§ **Task inputs**:
· · · · ·

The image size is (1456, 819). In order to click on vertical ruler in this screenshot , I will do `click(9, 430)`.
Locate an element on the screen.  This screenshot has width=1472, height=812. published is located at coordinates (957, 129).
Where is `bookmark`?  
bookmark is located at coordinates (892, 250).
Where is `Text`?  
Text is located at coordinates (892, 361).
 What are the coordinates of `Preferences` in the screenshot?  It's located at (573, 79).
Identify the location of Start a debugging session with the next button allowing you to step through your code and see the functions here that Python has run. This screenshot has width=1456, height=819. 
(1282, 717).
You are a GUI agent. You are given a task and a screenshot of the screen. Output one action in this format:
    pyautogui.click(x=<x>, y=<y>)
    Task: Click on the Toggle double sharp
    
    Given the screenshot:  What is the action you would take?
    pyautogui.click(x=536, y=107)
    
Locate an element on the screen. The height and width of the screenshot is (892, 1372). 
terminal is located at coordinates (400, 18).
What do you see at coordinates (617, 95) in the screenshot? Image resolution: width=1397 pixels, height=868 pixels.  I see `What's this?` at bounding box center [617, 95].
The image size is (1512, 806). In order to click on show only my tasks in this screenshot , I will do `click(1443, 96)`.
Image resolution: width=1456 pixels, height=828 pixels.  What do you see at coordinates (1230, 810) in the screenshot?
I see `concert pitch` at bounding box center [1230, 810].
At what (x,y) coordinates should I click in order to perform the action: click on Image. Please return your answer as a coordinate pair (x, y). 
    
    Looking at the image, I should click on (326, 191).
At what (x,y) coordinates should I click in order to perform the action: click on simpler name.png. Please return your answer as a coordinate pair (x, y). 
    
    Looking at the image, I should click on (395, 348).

· · · · ·

§ **Work to be completed**:
Copy the entries above word for word, from the line with "Image resolution: width=1456" to the line with "Looking at the image, I should click on (326, 191).", including both of those lines.

§ **Response**:
Image resolution: width=1456 pixels, height=828 pixels.  What do you see at coordinates (1230, 810) in the screenshot?
I see `concert pitch` at bounding box center [1230, 810].
At what (x,y) coordinates should I click in order to perform the action: click on Image. Please return your answer as a coordinate pair (x, y). 
    
    Looking at the image, I should click on (326, 191).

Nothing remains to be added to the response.